Global growth is forecast to rise 2.5% this year, up 0.1 percentage point from a year ago as trade recovers, according to the World Bank’s latest Global Economic Prospects report.
To be sure, U.S. tariffs remain on about $370 billion of Chinese goods. That could further weigh on costs for American manufacturers that use Chinese components to assemble products, economists caution.
The tariffs in 2018 led to job losses in the manufacturing sector, according to a Federal Reserve report. And there are signs of lingering effects. U.S. factory activity contracted last month to its lowest reading since June 2009, data from the Institute for Supply Management showed.
Ham, of New England Investment and Retirement Group, doesn’t expect an immediate rebound in manufacturing after the “Phase 1” deal, but at least some of the pain will stop. “Even a partial rollback in tariffs could help earnings this year,” he says.
There are other issues that still need to be addressed and it could take years before a “Phase 2” and “Phase 3” trade accord is met between the Washington and Beijing, experts say. Officials still have to hammer out details on enforcing the protection of intellectual property rights.
China also has a history of making deals and failing to follow through, and this time may not be any different, experts say.
“There’s still a lot of ground to cover,” says Lindsey Piegza, chief economist at Stifel.
With volatility expected to pick up on further trade talks, investors should consider rebalancing their portfolios after last year’s strong stock market gains, some financial planners say.
“Investors should take a long look at how much their stocks have appreciated over the past year to see whether that risk is still worth taking,” says Steve Frazier, president at Frazier Investment Management.
The Dow Jones industrial average jumped 150 points on Wednesday after the trade deal was announced.

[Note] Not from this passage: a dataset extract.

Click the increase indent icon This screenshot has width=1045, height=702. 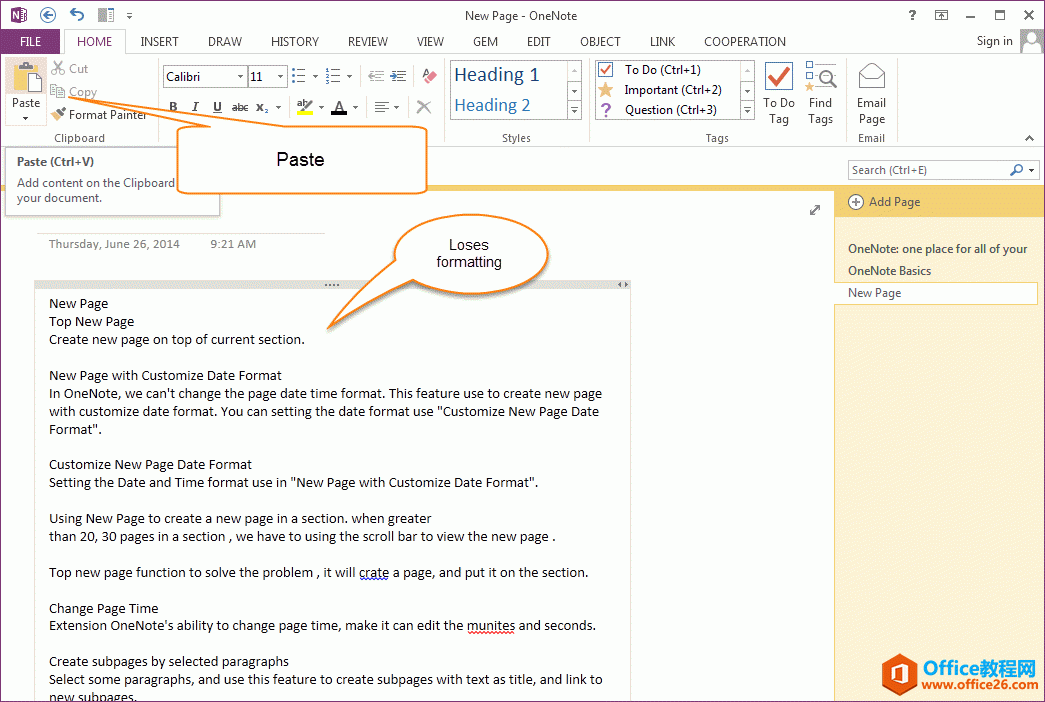398,76
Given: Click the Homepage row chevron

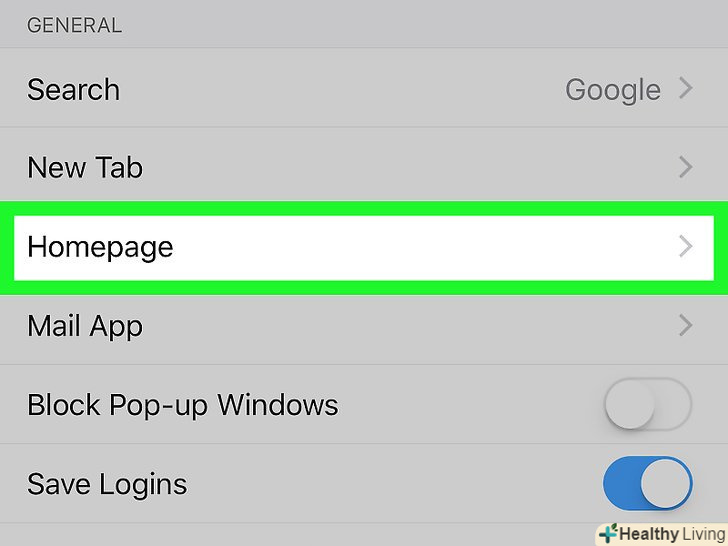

Major averages have risen on hopes that a rollback in tariffs could help boost corporate profits and business investment. But stocks briefly eased from records this week on concerns that some aspects of the trade deal were less than what Wall Street was anticipating.
Investors were rattled Tuesday after a Bloomberg report suggested that U.S. tariffs could remain in place until after the U.S. presidential election. Then Trump said Wednesday that the U.S. will maintain tariffs on Chinese goods until a “Phase 2” deal is reached.
Beyond China, the U.S. economy faces more challenges on trade that could make goods more expensive for Americans, slowing the economy’s growth.
Washington could slap duties on $60 billion worth of annual European car and auto-parts exports. The U.S. has also threatened to impose tariffs on $2.4 billion of French goods in a dispute over the country’s planned digital services tax.
Still, an accord with China bodes well for trade negotiations with other countries, analysts and economists say.
“Is it the deal the U.S. wanted with China? No. But it’s a relief for the markets,” says Peter Cardillo, chief market economist at Spartan Capital Securities. “If we were able to crack China, then it will be a heck of a lot easier to deal with Europe.”